I've been meaning to see BUT I'M A CHEERLEADER ever since it came out in 1999 but never got around to it until now for whatever reason.
This John Waters-inspired comedy directed by Jamie Babbit stars Natasha Lyonne as the titular cheerleader who comes home from high school one day to find that her family and friends have staged an intervention for her because -- gasp! -- she's a lesbian! Before she knows it, Lyonne's shipped off to a gay rehabilitation camp to learn "proper" gender roles and how to be into guys.
The most clever thing about this premise is that Lyonne is so naive and innocent that she doesn't even realize she's gay until she's told she is. Then, in another interesting twist, the anti-gay camp backfires and she learns to embrace her homosexuality more than ever.
Clea DuVall stars as Lyonne's love interest, at first a more "out" lesbian than Lyonne, but soon the tables turn as Lyonne learns more about herself and DuVall grows to just want to get out of the goddamn camp, at whatever cost. There's also Cathy Moriarty as the militant head mistress of the academy and Eddie Cibrian as her so-macho-he-must-be-gay son.
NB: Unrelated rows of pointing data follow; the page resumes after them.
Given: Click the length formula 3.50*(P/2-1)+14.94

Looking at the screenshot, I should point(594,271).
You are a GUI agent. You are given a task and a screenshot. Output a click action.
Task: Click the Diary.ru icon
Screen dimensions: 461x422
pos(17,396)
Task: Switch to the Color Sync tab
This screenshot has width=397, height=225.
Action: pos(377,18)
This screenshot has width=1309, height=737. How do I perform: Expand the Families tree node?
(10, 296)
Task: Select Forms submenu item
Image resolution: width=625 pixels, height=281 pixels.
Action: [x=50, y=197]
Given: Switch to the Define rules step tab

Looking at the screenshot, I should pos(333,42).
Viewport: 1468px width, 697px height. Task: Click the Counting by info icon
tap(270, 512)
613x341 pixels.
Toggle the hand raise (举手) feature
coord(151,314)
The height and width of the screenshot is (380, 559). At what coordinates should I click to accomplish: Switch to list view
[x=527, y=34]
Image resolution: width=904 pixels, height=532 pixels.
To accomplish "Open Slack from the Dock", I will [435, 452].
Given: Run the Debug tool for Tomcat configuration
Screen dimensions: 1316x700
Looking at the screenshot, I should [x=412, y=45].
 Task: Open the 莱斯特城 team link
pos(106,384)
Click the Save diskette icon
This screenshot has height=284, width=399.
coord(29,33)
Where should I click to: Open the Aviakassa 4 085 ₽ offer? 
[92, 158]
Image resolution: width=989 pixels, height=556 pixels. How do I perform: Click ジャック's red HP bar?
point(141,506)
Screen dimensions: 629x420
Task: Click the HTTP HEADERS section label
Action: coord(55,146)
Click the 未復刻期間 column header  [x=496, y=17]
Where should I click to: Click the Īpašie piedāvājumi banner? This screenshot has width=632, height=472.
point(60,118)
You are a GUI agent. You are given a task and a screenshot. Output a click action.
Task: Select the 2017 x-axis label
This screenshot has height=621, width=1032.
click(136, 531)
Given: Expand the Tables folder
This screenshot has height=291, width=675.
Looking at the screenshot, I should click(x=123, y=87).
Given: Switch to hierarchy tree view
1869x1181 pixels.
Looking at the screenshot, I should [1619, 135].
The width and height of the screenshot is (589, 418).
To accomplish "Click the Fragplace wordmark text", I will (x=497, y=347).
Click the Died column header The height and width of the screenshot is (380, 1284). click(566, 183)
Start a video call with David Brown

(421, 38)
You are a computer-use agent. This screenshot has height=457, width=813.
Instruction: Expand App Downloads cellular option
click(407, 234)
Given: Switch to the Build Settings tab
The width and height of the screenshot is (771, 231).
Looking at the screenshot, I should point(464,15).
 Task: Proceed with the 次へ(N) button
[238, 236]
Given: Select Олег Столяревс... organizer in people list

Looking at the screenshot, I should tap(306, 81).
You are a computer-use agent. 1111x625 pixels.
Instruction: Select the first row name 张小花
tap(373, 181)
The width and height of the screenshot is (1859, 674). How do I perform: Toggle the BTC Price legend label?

Cinema outsiders like Mink Stole, Bud Cort and even RuPaul Charles round out the colorful cast. RuPaul is especially awesome as a "reformed" gay male, playing against type but still looking pretty damn glamorous. I fucking love RuPaul.
The limited production values of indie flicks usually don't bug me as long as the movie is good, and this is a good one, but it sits in an uncomfortable valley between shoe string and small studio. So, it has A-list talent and B-list most everything else. In some ways, a John Waters tribute like this one could benefit from dirt cheap guerrilla production values. Even John Waters' own flicks suffer when they start to look too good (sometimes).
But why am I complaining, it's a funny, cute flick with a unique point of view, so who cares.